Data Udienza: 07/11/2013

R. G. 11179/2013

Con l’indicata sentenza la Corte di Appello di Trento ha confermato la sentenza resa dal
locale Tribunale con cui, all’esito di giudizio abbreviato, Orazio Venturella è stato condannato
alla pena di otto mesi di reclusione per il reato di evasione dal regime esecutivo penale della
detenzione domiciliare ex artt. 47 ter co. 8 O.P. e 385 co. 3 c.p.
Il difensore dell’imputato ha impugnato per cassazione la sentenza di appello, deducendo
erronea applicazione dell’art. 385 co. 3 c.p. in rel. art. 47 ter co. 8 O.P. e difetto o insufficienza della
motivazione, si che risultano violati i canoni probatori dettati dall’art. 192 c.p.p.
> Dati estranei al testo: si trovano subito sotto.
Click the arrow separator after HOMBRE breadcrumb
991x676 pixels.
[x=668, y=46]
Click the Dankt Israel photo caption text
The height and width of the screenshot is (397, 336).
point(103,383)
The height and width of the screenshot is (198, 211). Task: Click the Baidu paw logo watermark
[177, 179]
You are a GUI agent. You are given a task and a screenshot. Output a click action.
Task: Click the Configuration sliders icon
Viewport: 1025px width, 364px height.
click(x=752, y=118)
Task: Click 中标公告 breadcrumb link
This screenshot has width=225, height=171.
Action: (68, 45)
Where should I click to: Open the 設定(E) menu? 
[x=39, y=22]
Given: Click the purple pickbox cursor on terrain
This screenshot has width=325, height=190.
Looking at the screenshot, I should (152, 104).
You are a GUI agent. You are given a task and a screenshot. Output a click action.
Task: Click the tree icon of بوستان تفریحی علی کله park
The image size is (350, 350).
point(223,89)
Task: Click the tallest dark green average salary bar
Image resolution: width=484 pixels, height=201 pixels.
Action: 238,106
In vero: i) il
Venturella, invalido in misura dell’85 %, già in passato autorizzato a recarsi dal medico e a
deambulare per ragioni terapeutiche, aveva preavvertito il 113, segnalando che stava recandosi dal
suo medico curante, contegno che certo non avrebbe tenuto se mosso da reale intenzione di
evadere; 2) nel detto contegno è comunque ravvisabile l’esimente putativa di cui all’art. 59 Co. 4
c.p. (in rel. art. 54 c.p.), avendo egli agito nella convinzione, seppure erronea, di poter uscire di casa
per salvaguardare la propria salute e tale erronea convinzione esclude il dolo del reato.
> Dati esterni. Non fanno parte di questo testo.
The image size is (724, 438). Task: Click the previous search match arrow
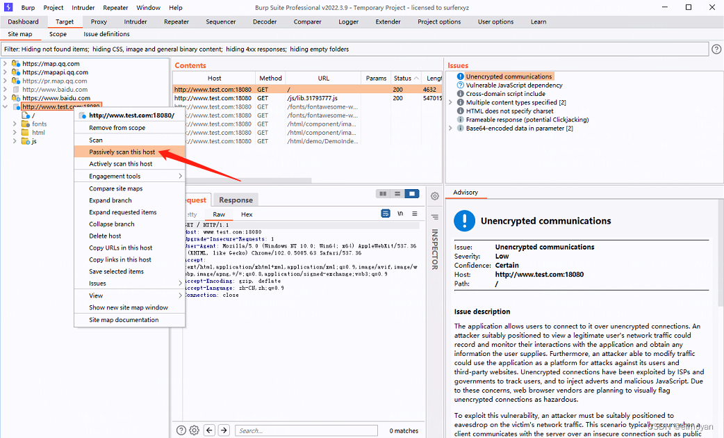point(209,430)
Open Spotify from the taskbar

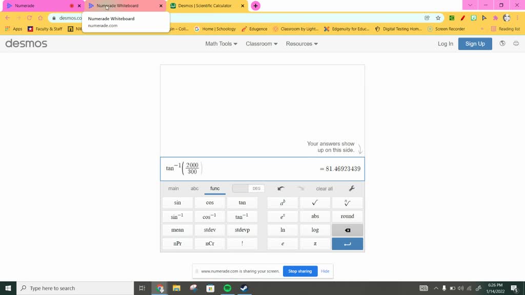click(x=227, y=288)
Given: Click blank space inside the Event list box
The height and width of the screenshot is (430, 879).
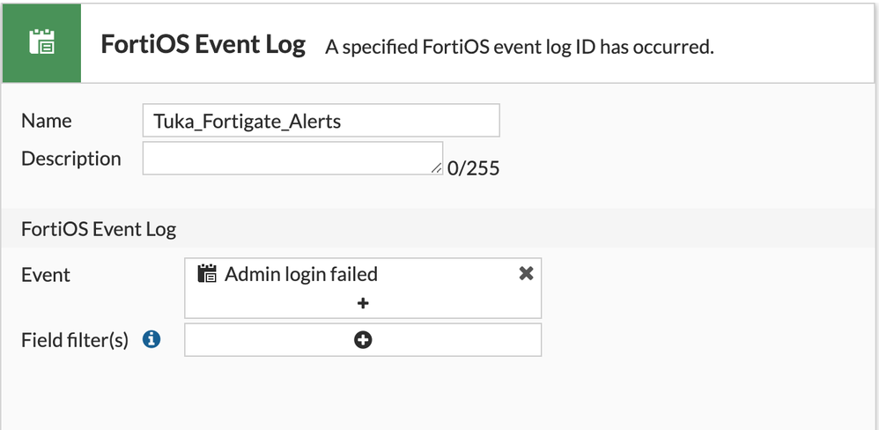Looking at the screenshot, I should pos(458,302).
Il ricorso è inammissibile per indeducibilità e manifesta infondatezza dei motivi di censura
nonché per loro genericità, agli stessi avendo dato adeguata risposta, conforme alla giurisprudenza
di legittimità, la Corte territoriale. I giudici del gravame hanno rilevato, infatti, che la telefonata al
113 effettuata dal Venturella suffraga la sua volontà elusiva della misura esecutiva domestica, dal
momento che l’operatore del 113 lo ha invitato a segnalare la sua esigenza sanitaria alla Divisione
Anticrimine e a chiamare, in caso di improcrastinabili ragioni sanitarie, il n8. Condotta che
l’imputato si è guardato dall’osservare. Per altro, ha ancora rilevato la Corte di Appello, il
Venturella non si è neppure peritato di chiamare o avvertire il proprio medico della sua intenzione
di essere sottoposto a controllo sanitario. Di tal che nella vicenda non è ravvisabile alcuna
situazione scriminante riconducibile nell’area dello stato di necessità reale o supposto.
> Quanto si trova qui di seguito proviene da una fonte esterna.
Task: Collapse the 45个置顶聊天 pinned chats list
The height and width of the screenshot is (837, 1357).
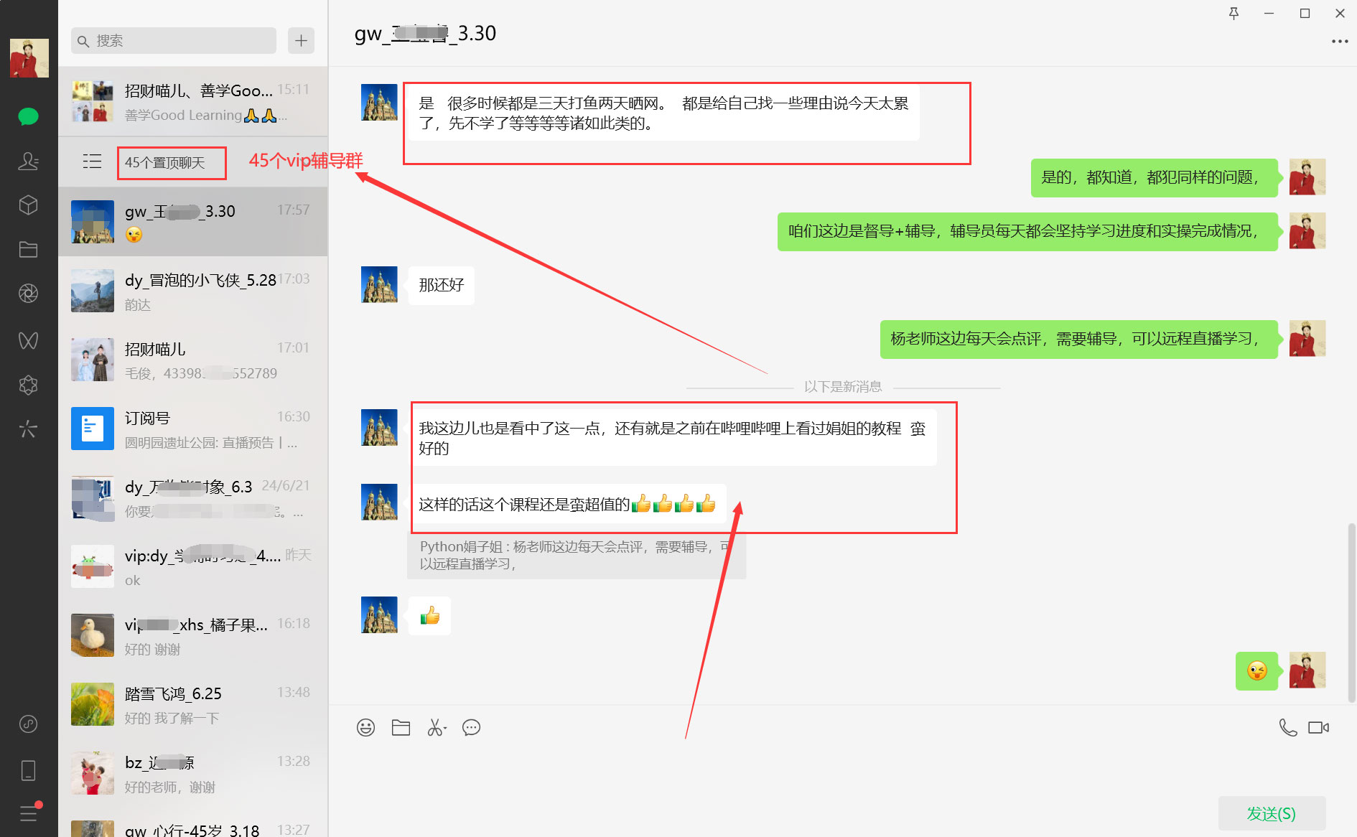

In proposito è appena il caso di osservare che la misura detentiva domiciliare è misura
coercitiva equiparata ad ogni effetto alla custodia in carcere, che -in ragione di un meno stringente
quadro di esigenze socialpreventive- il condannato è ammesso a sopportare in luogo diverso dal
carcere, cioè nella propria abitazione. Sicché i limiti, di natura spaziale, motoria e relazionale,
imposti con la custodia in carcere allo status libertatis del soggetto sono interamente riprodotti
nella cautela domestica. La struttura normativa della condotta sanzionata dalla norma
incriminatrice è realizzata da qualsiasi forma di sottrazione o elusione rispetto alla misura
domestica ed al suo stretto ambito spaziale di rigorosa interpretazione, senza necessità alcuna di
ulteriori evenienze fattuali. Il reato è perfezionato dal semplice volontario e consapevole
allontanamento dalla sede esecutiva domiciliare, pur se le motivazioni dell’agire non si traducano
nella decisione di sottrarsi in via definitiva alla misura domestica (Cass. Sez. 6, 22.2.1999 n. 3948,
Fiore, rv. 213887). Il reato di evasione è caratterizzato da dolo generico, essendo sufficiente che la
condotta di uscita (id est evasione) dell’imputato o condannato dallo stretto ambito del domicilio
sia sorretta da consapevolezza di fruire di una libertà di movimento che gli sarebbe preclusa (ove
versasse in regime carcerario) dalla corretta esecuzione della misura domiciliare.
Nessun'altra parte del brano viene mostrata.